> [What you will do]: Rewrite the data from the line with "This screenshot has height=836, width=1920." through the line with "typing-indicator-bubble is located", swapping "screenshot" for "image" and leaving everything else unchanged.

> [Record set]:
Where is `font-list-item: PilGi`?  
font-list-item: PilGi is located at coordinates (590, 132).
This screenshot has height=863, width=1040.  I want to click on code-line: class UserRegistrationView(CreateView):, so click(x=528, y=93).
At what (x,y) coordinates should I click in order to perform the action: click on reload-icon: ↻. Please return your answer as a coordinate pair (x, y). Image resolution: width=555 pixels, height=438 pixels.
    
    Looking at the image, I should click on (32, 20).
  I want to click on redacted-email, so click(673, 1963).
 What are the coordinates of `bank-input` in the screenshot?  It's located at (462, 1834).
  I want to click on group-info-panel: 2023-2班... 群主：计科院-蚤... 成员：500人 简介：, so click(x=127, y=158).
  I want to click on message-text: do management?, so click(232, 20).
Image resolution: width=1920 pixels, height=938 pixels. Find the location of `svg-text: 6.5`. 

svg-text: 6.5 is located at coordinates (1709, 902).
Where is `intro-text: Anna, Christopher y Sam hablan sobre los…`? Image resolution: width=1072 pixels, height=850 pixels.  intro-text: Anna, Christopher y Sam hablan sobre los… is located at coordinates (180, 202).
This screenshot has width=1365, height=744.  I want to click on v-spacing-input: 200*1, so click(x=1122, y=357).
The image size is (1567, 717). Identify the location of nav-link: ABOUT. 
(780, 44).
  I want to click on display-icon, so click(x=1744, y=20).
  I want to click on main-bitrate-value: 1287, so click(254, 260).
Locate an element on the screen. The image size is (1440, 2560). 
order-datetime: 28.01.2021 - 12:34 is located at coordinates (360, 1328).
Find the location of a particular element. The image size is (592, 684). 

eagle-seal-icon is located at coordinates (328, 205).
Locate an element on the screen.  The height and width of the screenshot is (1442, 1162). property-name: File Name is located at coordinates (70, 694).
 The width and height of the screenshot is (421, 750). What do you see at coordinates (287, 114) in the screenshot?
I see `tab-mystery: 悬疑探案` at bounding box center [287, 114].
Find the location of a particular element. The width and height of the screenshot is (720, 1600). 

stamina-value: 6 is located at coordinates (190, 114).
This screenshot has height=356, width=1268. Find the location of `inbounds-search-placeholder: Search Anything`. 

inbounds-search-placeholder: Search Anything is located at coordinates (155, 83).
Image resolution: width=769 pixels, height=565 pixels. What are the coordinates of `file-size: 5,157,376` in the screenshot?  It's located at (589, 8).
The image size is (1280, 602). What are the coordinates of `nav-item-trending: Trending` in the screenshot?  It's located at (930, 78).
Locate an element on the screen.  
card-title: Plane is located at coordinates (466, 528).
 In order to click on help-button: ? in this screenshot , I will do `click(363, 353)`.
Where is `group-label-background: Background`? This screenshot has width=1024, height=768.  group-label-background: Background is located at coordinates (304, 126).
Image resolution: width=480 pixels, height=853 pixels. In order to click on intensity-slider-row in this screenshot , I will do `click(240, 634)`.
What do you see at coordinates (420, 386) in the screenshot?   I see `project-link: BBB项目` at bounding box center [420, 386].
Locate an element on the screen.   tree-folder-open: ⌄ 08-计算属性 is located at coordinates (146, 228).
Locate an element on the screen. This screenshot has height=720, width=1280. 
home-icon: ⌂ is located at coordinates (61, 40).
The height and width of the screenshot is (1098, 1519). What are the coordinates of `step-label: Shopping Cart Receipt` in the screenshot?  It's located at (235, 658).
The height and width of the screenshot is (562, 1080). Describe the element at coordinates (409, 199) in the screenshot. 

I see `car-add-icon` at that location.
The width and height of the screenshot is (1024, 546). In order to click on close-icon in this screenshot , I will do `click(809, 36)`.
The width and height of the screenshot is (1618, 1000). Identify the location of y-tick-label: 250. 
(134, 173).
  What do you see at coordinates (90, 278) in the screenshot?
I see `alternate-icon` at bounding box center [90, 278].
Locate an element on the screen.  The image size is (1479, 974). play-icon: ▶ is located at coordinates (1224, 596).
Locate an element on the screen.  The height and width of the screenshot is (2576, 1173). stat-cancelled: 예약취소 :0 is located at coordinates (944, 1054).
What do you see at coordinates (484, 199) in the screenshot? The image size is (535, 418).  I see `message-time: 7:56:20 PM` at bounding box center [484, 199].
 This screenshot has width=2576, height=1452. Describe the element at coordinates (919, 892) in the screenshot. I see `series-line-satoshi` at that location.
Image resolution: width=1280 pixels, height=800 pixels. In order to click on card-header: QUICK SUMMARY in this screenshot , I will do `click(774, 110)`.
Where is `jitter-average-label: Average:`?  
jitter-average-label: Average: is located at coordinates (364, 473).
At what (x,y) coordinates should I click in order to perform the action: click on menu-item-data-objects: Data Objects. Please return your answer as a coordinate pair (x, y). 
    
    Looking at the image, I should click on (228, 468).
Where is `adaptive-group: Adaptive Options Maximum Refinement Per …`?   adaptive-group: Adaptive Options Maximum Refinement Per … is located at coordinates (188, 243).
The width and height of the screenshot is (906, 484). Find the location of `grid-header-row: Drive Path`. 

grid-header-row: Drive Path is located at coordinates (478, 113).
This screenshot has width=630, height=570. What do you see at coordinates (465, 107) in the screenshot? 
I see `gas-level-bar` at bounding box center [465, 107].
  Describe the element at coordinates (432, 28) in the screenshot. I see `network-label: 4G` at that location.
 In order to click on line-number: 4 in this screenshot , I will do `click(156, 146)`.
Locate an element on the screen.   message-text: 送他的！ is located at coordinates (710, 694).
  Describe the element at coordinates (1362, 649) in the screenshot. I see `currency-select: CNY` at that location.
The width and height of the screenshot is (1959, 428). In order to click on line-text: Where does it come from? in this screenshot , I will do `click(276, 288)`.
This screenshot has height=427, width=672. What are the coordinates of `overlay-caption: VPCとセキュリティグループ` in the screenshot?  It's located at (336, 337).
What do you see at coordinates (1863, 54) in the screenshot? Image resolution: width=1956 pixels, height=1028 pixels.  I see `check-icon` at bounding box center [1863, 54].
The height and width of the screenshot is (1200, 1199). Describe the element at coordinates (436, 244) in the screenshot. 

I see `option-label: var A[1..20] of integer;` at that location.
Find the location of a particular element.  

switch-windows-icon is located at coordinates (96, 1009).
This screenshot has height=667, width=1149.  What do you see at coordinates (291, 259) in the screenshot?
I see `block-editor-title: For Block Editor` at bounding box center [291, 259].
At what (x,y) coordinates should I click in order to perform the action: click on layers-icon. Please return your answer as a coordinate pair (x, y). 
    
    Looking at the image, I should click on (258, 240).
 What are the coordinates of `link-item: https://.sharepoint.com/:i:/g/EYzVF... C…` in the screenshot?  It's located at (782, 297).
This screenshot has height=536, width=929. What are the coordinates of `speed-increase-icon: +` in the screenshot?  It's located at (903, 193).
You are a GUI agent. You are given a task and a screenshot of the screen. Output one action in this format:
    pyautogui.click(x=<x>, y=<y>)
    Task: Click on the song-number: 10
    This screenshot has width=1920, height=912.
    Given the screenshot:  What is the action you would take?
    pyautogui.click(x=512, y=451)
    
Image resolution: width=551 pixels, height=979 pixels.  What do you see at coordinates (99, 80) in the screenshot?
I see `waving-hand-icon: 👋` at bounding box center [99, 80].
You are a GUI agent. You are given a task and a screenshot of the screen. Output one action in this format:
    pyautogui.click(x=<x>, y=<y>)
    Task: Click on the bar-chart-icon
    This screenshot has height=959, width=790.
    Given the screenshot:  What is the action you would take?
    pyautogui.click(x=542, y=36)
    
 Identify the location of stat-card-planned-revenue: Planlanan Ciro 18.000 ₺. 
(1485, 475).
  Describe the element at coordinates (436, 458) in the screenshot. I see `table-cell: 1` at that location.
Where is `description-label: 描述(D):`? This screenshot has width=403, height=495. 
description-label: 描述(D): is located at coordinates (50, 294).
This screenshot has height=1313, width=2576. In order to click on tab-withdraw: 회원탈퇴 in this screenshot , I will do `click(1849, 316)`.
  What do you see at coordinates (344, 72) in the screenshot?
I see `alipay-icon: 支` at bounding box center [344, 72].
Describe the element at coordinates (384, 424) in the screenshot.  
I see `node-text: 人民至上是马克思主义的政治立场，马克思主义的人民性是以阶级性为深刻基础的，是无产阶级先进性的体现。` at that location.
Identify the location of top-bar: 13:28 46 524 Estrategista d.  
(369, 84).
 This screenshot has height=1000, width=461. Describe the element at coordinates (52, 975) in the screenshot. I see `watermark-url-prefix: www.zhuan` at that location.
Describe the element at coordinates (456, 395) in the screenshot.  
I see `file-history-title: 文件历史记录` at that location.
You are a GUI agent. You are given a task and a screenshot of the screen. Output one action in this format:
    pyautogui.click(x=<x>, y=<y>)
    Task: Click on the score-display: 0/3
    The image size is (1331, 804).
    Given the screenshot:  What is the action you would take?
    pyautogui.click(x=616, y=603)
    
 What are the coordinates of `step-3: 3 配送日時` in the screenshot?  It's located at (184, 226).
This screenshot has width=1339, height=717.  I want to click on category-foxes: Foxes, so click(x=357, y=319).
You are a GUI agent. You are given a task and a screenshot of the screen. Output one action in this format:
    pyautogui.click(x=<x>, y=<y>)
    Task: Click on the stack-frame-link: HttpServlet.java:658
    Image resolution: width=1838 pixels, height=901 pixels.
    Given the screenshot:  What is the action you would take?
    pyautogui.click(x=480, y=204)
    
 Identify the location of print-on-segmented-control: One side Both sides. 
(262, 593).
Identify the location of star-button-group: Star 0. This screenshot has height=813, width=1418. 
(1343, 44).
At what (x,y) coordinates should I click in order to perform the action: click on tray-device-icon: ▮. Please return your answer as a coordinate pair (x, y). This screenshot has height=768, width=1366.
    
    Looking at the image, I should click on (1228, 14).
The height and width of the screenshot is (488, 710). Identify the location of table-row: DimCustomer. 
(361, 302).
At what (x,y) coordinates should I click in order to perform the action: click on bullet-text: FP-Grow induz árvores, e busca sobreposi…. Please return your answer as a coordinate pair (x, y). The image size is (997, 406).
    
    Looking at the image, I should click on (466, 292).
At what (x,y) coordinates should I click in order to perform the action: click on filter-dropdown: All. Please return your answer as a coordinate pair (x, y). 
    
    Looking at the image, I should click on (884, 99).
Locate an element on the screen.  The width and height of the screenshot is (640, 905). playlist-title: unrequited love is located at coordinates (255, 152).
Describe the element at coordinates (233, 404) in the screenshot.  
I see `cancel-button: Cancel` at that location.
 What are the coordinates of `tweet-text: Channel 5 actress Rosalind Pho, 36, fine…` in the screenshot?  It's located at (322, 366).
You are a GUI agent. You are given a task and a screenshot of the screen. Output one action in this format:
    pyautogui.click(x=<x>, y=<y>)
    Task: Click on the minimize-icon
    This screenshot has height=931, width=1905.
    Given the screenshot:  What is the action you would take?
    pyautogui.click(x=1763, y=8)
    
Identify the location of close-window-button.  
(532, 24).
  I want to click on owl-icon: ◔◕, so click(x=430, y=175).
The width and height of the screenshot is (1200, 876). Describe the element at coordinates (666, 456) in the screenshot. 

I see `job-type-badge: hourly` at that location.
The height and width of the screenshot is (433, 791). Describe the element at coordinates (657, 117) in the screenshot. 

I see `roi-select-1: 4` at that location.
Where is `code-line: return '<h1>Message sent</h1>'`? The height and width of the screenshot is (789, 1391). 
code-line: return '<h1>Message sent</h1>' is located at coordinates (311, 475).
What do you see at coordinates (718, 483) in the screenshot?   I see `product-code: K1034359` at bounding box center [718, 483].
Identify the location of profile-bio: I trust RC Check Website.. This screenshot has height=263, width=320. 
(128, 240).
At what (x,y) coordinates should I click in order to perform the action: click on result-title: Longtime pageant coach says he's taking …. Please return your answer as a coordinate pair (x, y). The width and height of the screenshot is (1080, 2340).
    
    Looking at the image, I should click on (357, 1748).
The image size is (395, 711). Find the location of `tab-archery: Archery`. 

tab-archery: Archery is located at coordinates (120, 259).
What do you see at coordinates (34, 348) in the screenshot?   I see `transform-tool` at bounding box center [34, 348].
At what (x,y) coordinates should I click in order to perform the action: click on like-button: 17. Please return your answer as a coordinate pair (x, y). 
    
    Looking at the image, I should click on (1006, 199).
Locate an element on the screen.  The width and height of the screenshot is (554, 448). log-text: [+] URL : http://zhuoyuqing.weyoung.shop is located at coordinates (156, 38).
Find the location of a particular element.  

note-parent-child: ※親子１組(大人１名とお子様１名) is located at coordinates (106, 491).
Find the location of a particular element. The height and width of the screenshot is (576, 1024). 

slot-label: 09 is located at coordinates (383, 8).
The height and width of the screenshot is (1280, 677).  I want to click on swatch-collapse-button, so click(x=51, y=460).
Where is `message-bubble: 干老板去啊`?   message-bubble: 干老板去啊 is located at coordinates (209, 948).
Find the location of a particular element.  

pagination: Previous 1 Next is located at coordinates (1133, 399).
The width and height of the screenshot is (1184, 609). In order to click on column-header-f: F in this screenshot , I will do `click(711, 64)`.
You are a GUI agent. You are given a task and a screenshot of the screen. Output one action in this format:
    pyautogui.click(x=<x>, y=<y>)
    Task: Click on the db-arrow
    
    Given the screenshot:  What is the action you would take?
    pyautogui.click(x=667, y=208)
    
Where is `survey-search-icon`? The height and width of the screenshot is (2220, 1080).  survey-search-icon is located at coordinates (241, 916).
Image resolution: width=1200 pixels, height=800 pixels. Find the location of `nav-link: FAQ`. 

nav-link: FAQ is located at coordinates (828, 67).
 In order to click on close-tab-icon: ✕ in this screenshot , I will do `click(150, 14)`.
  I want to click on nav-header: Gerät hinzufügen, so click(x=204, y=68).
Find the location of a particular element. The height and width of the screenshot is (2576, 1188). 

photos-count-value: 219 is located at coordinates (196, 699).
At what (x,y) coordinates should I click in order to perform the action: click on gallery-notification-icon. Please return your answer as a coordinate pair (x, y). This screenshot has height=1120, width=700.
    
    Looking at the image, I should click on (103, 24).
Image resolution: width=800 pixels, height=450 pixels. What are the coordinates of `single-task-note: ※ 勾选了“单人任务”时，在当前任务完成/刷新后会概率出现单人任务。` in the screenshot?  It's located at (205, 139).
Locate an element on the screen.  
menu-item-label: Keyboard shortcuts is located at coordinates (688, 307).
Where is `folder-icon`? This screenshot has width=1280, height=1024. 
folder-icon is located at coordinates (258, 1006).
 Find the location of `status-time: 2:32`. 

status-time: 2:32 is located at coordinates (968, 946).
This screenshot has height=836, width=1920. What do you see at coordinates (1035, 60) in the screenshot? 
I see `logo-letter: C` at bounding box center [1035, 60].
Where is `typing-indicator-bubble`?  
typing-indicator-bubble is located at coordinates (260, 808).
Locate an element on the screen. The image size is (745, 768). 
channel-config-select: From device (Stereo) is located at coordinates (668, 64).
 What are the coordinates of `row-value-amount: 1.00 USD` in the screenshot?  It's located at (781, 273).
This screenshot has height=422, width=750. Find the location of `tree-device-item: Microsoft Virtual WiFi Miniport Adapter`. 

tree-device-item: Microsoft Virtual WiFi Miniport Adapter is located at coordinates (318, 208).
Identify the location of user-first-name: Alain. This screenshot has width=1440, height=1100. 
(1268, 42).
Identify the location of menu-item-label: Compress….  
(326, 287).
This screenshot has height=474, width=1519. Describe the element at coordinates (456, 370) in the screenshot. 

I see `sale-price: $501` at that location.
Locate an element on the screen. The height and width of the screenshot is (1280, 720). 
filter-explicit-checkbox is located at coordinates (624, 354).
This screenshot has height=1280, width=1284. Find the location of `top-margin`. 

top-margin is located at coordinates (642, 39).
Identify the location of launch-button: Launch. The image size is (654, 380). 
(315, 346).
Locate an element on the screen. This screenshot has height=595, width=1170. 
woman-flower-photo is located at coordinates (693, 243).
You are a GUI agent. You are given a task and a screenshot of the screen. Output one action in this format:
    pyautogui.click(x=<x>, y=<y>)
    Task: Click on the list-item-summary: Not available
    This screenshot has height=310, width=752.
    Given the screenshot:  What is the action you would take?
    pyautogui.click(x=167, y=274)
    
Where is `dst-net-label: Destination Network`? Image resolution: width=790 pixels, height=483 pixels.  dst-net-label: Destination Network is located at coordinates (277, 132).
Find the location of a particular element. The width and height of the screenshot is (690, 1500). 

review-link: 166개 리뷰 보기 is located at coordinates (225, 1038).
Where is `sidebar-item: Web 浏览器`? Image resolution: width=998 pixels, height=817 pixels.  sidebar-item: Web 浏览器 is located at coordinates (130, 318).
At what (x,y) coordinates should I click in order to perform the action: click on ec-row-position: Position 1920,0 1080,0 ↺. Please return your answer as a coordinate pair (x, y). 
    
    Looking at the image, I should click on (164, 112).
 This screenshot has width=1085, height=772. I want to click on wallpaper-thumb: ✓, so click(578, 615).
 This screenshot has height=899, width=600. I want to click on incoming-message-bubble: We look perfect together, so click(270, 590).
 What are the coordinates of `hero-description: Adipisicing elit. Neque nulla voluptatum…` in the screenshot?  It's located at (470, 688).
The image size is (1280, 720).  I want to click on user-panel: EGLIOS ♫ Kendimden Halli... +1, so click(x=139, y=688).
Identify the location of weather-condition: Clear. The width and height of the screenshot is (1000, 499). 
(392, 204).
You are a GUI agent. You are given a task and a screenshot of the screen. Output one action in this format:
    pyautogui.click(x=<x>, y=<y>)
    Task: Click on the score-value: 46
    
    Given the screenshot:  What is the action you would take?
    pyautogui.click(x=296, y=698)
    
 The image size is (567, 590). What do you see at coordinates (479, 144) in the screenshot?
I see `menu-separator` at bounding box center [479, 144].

> [Expected answer]:
This image has height=836, width=1920. What do you see at coordinates (1035, 60) in the image? 
I see `logo-letter: C` at bounding box center [1035, 60].
Where is `typing-indicator-bubble`?  
typing-indicator-bubble is located at coordinates (260, 808).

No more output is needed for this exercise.